Slashdot Mirror


Closure On the Linux Lockup Bug

jones_supa writes: Dave Jones from Red Hat has written a wrap-up of the strange bug that has made some machines running Linux to freeze. (Previous discussion.) Right down to his final week at Red Hat before Dave gave all his hardware back, Linus Torvalds managed to reproduce similar symptoms, by scribbling directly to the HPET timer. He came up with a hack that at least made the kernel survive for him. When Dave tried the same patch, the machine ran for three days before he interrupted it, which was a promising result. The question remains, what was scribbling over the HPET in his case? The only two plausible scenarios Dave could think of were that Trinity generated 0xFED000F0 as a random address and passed that to a syscall which wrote to it, or a hardware bug. That's where the story ends for now. Linus' hacky workaround didn't get committed, but him and John Stultz continue to back and forth on hardening the clock management code in the face of screwed up hardware, so maybe soon we'll see something real get committed on that area.

5 of 115 comments (clear)

  1. In other words.. by Anonymous Coward · · Score: 2, Funny

    Closed NOTABUG?

  2. Re:"friend" and "foe", but no "neckbeard" by Anonymous Coward · · Score: 2, Funny

    AC here, no longer posting as myself since I've long lost my SO account, can't be bothered to find the password for the ancient yahoo email address, and after working on the inside in finance will probably never post an opinion (as my own) again. (Yes, that was a run on sentence.)

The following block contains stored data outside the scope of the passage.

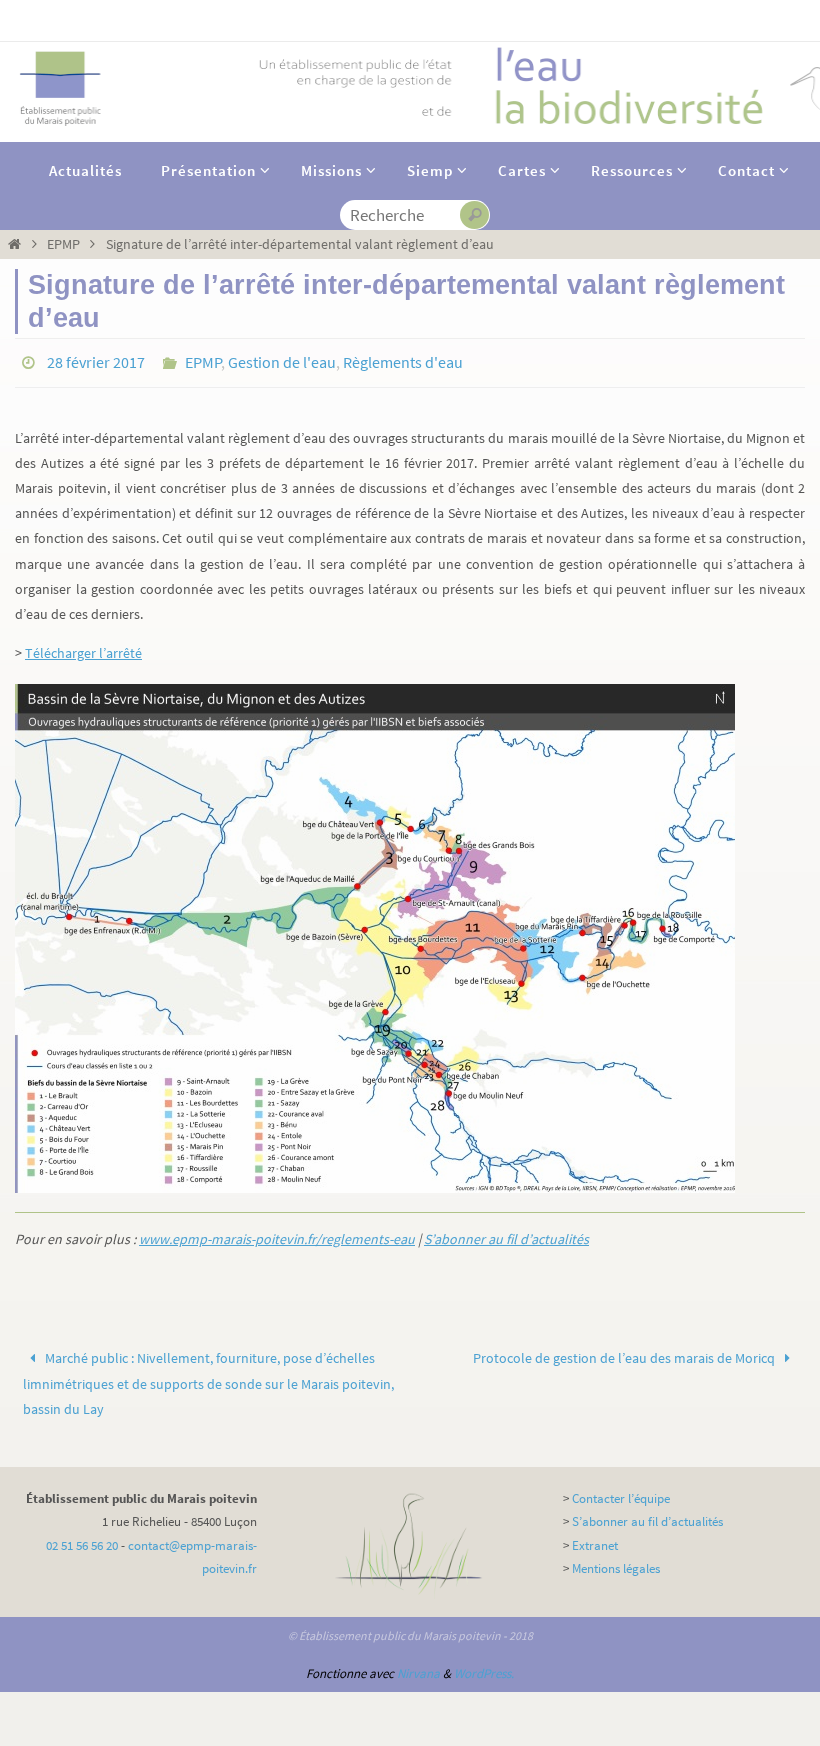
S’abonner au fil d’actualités (506, 1234)
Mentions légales (616, 1563)
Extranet (595, 1539)
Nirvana (418, 1667)
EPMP (63, 244)
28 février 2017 (96, 360)
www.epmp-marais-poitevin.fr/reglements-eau (277, 1234)
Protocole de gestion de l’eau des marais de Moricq (625, 1353)
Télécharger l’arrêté (83, 647)
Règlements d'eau (403, 360)
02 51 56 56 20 (82, 1539)
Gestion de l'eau (282, 360)
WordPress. (484, 1667)
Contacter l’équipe (621, 1492)
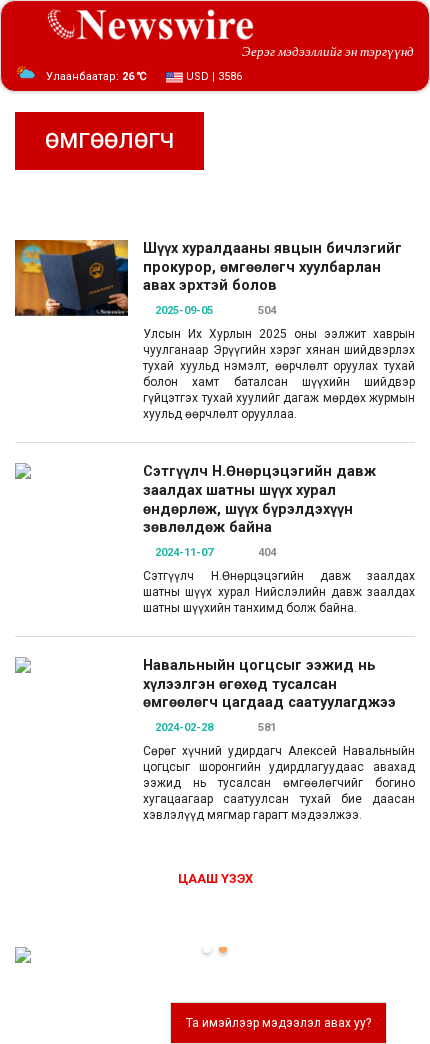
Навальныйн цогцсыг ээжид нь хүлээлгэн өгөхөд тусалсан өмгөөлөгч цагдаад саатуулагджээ (269, 684)
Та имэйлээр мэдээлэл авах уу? (278, 1023)
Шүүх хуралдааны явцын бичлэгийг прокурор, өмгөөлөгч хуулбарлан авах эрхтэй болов (272, 267)
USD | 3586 (212, 76)
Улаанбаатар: (96, 76)
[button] (207, 949)
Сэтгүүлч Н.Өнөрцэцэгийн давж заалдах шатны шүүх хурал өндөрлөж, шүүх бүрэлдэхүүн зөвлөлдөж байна (259, 499)
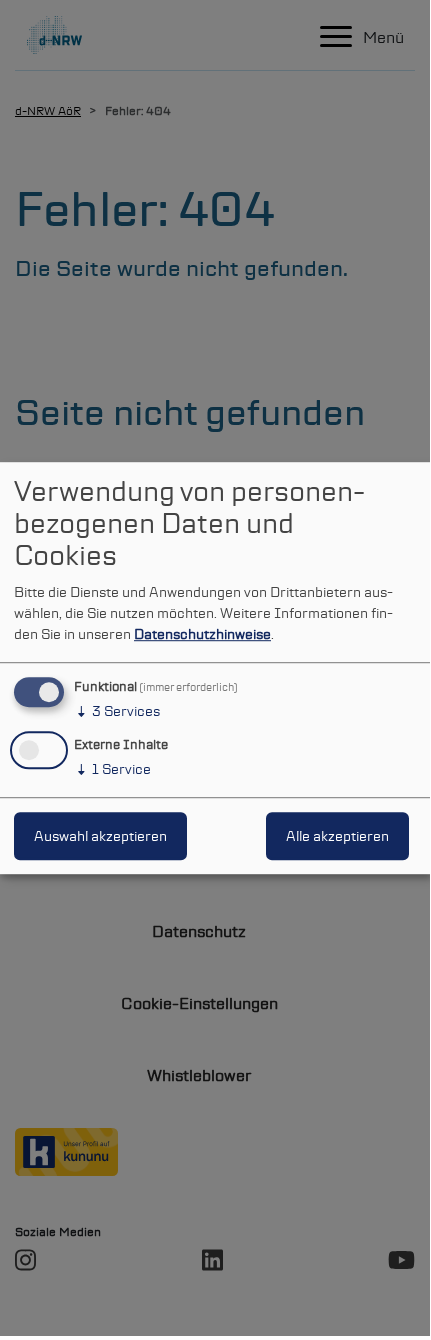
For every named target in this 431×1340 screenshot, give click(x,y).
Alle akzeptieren (337, 836)
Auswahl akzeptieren (100, 836)
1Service (112, 769)
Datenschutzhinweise (202, 634)
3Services (117, 711)
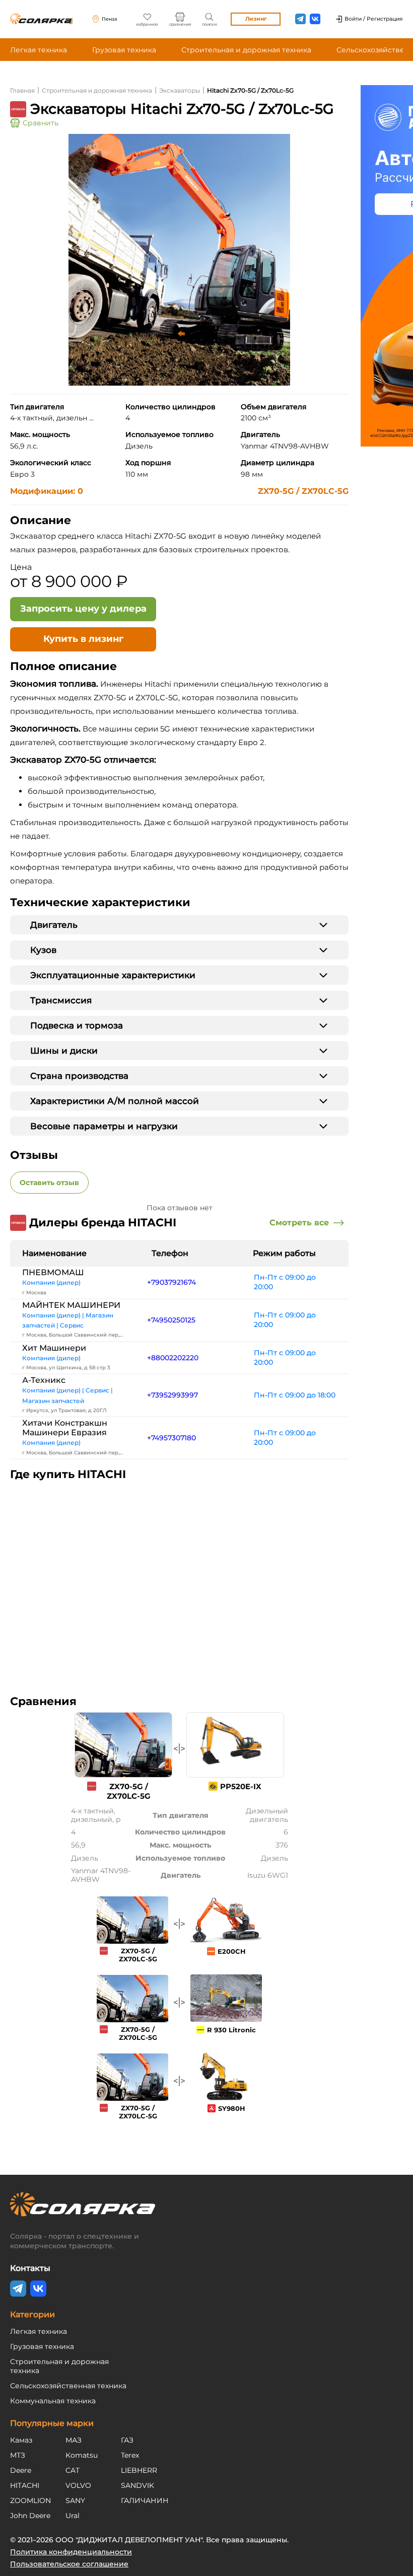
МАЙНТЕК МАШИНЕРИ (71, 1305)
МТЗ (17, 2455)
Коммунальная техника (53, 2400)
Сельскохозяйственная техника (68, 2385)
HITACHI (24, 2485)
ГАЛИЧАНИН (145, 2500)
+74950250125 (171, 1319)
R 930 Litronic (231, 2030)
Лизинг (255, 19)
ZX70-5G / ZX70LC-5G (303, 491)
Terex (130, 2455)
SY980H (231, 2108)
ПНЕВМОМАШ (53, 1272)
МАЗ (73, 2440)
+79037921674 (171, 1282)
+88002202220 (172, 1357)
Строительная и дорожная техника (246, 49)
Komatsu (81, 2455)
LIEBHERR (139, 2470)
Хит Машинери (54, 1348)
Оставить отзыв (49, 1182)
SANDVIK (137, 2485)
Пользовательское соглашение (69, 2563)
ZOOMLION (30, 2500)
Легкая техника (38, 49)
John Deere (30, 2515)
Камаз (21, 2440)
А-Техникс (43, 1380)
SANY (75, 2500)
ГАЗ (127, 2440)
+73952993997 (172, 1395)
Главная (22, 90)
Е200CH (232, 1951)
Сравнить (40, 122)
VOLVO (78, 2485)
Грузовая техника (124, 49)
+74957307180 (171, 1437)
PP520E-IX (240, 1786)
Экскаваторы (179, 90)
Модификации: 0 (46, 491)
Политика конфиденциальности (71, 2551)
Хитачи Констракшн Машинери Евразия (64, 1427)
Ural (72, 2515)
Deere (20, 2470)
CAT (72, 2470)
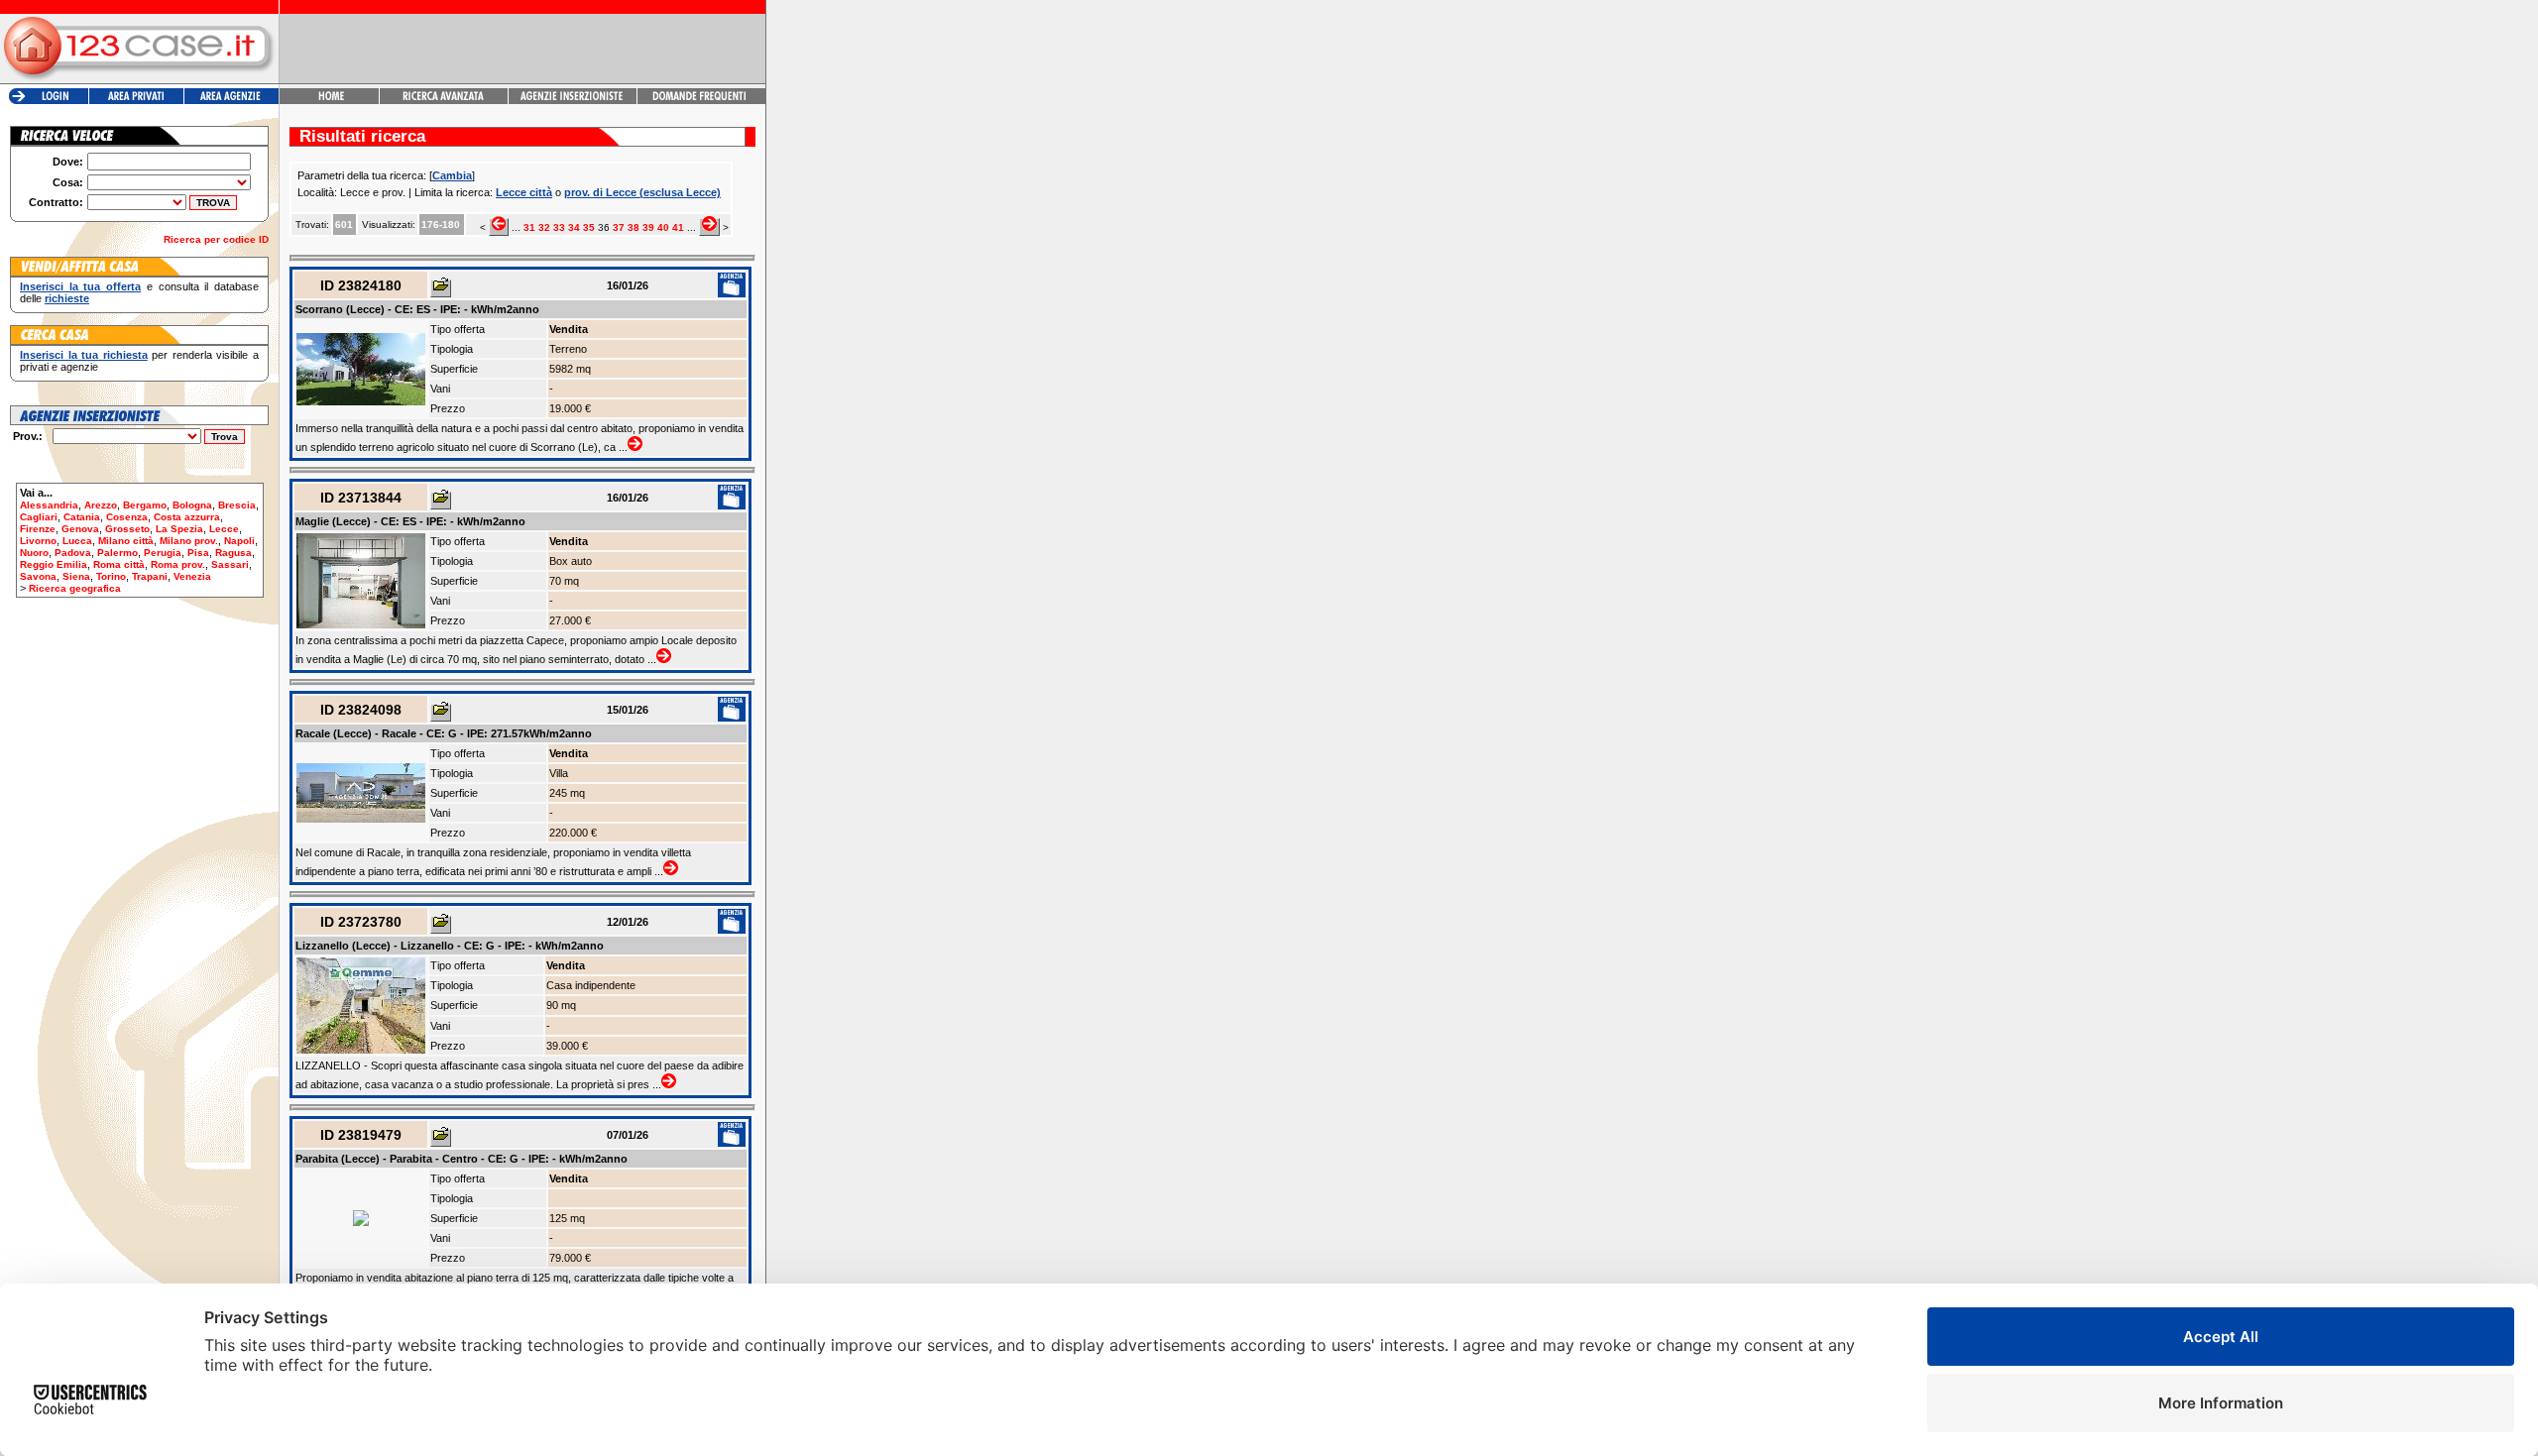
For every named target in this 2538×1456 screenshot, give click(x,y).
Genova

    If 1986 qualifies as a "neckbeard" you missed the mark, unless he's a Berkley neckbeard. The 80's were a magical time when power ties, very bad print shirts, and driving your overpriced car with women and blow was available to any person who could reasonably crank out C or Basic.

    Just saying...

  3. Re:hardening is NOT blaming the hardware by kad77 · · Score: 3, Funny

    What you posted about his being the 4th post struck me as wrong, given how far it was down the page. I'm bored, so I took a moment to look at how many posts have an earlier timestamp than the one you are slamming (at least 8), and 2 make dismissive statements about hardware, including the first comment of article at 8:12, and another at 8:19 seemingly dismissing hardware as a possibility.

    So your snide comment is not based in fact. It's like you are reading a different page. Maybe you need glasses. An attitude adjustment, for sure.

  4. Re:plus don't crash on bad hardware. Hotplugged CP by cerberusss · · Score: 4, Funny

    Sometimes it

    Sometimes it -- what? Did someone attempt to hot-swap your CPU again? (-:

    --
    8 of 13 people found this answer helpful. Did you?
  5. Re:does not sound like closure to me by tippen · · Score: 3, Funny

    One of the more memorable quotes I heard while developing embedded systems: if you can fix it in software, it isn't a hardware bug

    Annoying as hell to the software team when it is clearly a bug in the hardware, but very true at a practical level for the engineering team trying to get product out the door.